======== DATA SHOWN

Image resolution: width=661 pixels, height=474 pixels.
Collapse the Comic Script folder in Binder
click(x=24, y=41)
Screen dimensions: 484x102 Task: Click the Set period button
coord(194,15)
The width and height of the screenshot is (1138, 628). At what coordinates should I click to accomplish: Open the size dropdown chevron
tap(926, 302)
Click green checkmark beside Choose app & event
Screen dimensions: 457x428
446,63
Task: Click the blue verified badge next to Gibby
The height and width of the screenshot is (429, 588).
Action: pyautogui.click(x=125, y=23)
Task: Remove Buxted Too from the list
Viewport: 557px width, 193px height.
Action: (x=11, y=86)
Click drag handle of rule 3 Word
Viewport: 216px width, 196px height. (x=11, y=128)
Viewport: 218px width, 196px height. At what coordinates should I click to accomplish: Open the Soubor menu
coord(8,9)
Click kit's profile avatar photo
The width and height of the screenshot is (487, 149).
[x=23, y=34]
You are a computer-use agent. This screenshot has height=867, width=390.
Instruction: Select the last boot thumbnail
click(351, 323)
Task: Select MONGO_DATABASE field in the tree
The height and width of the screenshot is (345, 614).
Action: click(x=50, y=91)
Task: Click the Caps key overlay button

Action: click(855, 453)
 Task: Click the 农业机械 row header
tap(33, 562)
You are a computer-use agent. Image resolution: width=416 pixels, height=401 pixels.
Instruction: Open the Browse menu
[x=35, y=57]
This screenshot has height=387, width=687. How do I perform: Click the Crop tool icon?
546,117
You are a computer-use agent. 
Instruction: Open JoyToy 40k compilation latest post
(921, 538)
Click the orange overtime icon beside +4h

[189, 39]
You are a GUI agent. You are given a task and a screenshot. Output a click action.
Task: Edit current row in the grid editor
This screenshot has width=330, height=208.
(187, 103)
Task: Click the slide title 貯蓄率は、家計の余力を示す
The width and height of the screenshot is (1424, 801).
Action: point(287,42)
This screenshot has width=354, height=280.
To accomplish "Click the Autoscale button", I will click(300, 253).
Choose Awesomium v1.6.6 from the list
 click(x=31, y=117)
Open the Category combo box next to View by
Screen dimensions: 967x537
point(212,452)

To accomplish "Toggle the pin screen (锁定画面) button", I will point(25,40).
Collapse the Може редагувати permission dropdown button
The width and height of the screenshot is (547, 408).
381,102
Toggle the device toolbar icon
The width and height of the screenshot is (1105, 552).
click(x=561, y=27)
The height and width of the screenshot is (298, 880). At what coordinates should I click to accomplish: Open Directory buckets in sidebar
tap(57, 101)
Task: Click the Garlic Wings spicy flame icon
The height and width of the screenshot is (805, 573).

================

• [WHAT TO PRODUCE] Please count the lines above that hold the string "computer" and reply with the number alone.

• [RESULT OF THIS TASK] 3